Relatively Rare Double Solar Halo

As another arctic air-mass invades the Red River and Lakes Region, we're being treated to a relatively rare atmospheric event. Double Solar Halos, also known as "Sun Dogs", are the result of ice crystals suspended in the atmosphere. While solar halos are not uncommon, double halos are less frequent. Typically the first halo is located about 22 degrees (tangental) from the sun or moon; the more rare, second halo, is located at about a 46 degree arc from the Sun or Moon. Halos are optical phenomenon which are produced by certain types of suspended ice crystals, resulting in multi-colored arcs or spots in the sky.

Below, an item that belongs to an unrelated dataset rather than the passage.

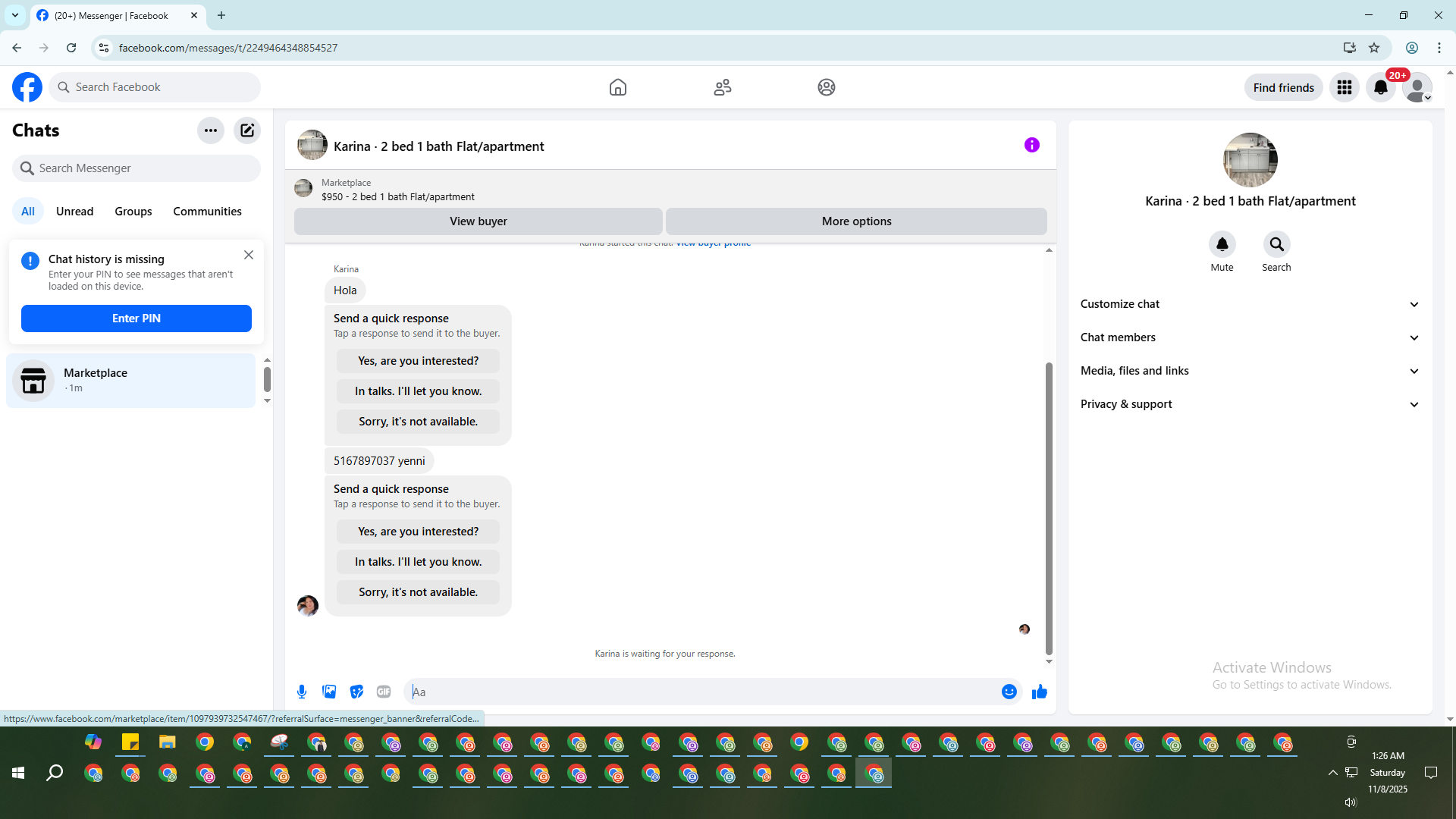Send a thumbs-up like
The height and width of the screenshot is (819, 1456).
point(1039,692)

Halos are most common near the Sun or Moon, with others elsewhere in the sky. Some are even visible in the side opposite of the light source. The exact process is known as refraction, where the light is bent (refracted) and split into its myriad of base colors. Rainbows are a form of halos.

Below are a couple of pictures taken at the Grand Forks NWS Office around 1130 am Thursday morning. At the time the pictures were taken, there was a great deal of suspended ice-crystals in the atmosphere. This is a commom occurrence on the leading edge of very cold arctic air-masses. As winds subside and the region is more fully involved in the arctic air, the Sun Dogs will fade. Within the Valley and Lakes region, the appearance of Sun Dogs is often seen as a portend of a very cold night.